Les hommes de l'État n'ont et n'auront jamais aucun monopole ni privilège dans le discernement du Vrai, du Beau et du Bien. Les gouvernants, en effet, sont non seulement des hommes comme les autres, mais des hommes potentiellement pires, parce qu'ils sont exposés, du fait qu'ils possèdent un plus grand pouvoir, à pécher plus gravement. Ainsi serait-il fou de leur postuler quelque science infuse, une inspiration ou une vocation qui justifieraient qu'ils soient placés au-dessus du droit commun. Il faut, tout au contraire, les contrôler pour les empêcher de nuire et, pour cela, instaurer des institutions telles qu'aucun d'eux ne puisse acquérir à lui seul trop de pouvoir. Le suffrage universel, la régularité périodiques des élections, la responsabilité collégiale du gouvernement devant l'assemblée des représentants du peuple sont l'incarnation institutionnelle la plus simple et la plus sûre de ce contrôle permanent de l'État par la société civile. Comme cela risque de ne pas suffire, il faut réserver explicitement la possibilité, en outre, d'un recours insurrectionnel, ce que fait Locke par sa théorie du "droit de résistance à l'oppression" (droit que la Déclaration française de 1789 inclura dans les droits naturels fondamentaux de l'homme). Ainsi, l'État n'est légitime que s'il ne prétend plus être un absolu et s'il se contente d'un statut instrumental. Telle est la matrice de la démocratie.

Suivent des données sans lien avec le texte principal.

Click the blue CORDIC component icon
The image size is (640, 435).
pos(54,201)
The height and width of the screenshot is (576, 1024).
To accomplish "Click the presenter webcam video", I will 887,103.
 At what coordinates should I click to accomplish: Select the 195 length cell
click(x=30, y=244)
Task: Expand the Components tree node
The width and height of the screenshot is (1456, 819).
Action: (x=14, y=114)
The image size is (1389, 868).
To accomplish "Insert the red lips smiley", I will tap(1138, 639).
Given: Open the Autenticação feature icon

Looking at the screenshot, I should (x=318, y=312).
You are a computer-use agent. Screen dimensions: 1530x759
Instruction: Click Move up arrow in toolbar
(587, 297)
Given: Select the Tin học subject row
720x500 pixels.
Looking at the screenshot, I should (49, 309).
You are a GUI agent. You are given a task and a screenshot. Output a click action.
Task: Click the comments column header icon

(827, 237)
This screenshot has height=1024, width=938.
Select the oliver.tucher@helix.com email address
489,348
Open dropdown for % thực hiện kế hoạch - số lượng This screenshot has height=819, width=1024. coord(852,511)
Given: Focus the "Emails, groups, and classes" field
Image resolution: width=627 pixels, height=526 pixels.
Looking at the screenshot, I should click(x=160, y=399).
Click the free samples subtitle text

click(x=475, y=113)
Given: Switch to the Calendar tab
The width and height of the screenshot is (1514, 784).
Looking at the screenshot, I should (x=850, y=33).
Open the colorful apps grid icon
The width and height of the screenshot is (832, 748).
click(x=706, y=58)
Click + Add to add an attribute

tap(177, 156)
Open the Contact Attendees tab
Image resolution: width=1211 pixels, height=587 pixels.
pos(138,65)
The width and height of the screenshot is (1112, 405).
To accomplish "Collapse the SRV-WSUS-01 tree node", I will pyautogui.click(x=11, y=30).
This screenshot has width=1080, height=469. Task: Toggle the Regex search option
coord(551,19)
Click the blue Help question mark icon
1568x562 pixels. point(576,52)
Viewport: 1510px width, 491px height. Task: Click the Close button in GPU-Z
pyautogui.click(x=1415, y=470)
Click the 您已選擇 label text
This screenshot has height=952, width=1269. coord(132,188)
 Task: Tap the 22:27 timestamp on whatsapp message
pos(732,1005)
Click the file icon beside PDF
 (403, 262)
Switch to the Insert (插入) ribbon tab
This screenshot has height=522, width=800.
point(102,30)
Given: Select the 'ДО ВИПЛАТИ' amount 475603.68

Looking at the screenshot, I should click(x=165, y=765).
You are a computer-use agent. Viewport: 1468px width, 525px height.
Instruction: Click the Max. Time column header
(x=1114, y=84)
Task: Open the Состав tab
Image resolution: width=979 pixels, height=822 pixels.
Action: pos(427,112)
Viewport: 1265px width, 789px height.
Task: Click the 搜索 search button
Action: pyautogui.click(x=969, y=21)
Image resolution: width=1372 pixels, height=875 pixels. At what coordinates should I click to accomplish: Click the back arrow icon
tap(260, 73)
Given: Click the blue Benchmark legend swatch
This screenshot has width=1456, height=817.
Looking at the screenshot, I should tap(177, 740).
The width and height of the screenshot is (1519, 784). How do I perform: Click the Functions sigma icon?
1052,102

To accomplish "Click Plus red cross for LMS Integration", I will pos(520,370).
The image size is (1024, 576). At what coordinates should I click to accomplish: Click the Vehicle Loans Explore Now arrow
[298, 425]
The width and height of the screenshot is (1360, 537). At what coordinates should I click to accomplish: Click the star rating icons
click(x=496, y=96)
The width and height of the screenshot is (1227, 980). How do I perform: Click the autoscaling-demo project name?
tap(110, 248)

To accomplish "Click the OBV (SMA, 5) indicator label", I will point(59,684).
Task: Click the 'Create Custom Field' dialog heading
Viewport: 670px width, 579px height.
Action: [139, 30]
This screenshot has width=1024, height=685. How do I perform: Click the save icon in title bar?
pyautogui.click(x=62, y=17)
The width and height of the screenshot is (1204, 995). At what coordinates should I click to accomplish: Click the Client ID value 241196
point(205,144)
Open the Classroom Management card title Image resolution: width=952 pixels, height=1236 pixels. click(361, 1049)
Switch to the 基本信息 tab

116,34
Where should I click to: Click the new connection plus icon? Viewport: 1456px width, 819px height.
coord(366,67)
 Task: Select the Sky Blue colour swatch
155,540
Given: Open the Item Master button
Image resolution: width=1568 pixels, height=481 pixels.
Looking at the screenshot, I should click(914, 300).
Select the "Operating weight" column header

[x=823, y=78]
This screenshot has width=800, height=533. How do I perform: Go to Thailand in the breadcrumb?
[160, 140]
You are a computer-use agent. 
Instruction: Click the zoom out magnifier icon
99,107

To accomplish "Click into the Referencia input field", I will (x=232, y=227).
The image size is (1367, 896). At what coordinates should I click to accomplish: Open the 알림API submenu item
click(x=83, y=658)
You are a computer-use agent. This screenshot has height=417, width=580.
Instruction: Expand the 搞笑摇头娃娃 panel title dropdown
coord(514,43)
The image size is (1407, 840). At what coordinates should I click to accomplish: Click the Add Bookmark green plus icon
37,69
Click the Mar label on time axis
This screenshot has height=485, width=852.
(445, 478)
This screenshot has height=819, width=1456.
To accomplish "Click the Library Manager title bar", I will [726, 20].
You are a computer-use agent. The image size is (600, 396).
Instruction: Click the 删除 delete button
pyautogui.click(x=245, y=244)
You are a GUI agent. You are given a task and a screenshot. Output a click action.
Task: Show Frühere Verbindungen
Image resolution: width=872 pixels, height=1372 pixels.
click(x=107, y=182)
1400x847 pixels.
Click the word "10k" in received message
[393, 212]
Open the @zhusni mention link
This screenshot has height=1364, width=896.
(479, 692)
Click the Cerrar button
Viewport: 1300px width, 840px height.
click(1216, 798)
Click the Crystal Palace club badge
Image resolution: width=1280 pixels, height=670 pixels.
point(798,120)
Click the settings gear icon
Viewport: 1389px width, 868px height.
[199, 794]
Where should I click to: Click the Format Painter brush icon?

On peut donc vraiment dire que c'est l'esprit biblique qui, successivement par la Révolution papale et par les révolutions calvinistes, a accompli la désacralisation de l'État. [...] 
En résumé, la démocratie est née sur un sol culturel où figuraient la conviction et la doctrine de la faillibilité humaine, du droit de l'humanité à aspirer à un avenir meilleur, de l'illégitimité du pouvoir politique à assumer par lui-même cet avenir et à constituer l'horizon dernier de la vie humaine. Là où n'existe pas ce terreau intellectuel et moral, c'est-à-dire dans la plupart des civilisations non occidentales, on peut réellement douter que la démocratie s'enracine, du moins dans la forme que nous lui connaissons."